(Stored items)
====

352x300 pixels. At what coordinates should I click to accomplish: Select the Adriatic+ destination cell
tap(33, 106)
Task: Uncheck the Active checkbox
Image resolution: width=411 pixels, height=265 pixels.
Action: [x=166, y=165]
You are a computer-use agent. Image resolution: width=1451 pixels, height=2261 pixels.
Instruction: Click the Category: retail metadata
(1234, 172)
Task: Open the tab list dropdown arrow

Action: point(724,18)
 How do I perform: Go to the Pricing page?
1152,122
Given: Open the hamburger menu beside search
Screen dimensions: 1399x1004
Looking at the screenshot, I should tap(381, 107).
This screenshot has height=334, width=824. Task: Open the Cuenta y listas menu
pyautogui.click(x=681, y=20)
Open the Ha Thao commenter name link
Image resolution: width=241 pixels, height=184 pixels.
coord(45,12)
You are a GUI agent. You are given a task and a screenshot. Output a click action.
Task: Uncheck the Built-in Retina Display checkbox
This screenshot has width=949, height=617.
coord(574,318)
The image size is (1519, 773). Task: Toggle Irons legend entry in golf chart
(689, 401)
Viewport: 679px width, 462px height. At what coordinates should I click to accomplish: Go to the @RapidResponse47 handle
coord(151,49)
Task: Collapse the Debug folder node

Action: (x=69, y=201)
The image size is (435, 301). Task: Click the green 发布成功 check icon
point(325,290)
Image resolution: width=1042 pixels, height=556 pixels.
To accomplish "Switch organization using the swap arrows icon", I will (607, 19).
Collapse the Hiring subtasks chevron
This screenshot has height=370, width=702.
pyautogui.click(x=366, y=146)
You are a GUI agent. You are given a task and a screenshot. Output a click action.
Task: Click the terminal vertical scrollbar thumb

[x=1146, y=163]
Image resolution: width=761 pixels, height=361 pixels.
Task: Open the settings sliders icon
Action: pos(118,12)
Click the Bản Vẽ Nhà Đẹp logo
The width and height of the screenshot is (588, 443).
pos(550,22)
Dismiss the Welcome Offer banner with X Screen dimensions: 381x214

====

- [The problem]: Tally the lines in the records that hold the word "checkbox". Give only the total.

- [Answer for the task]: 2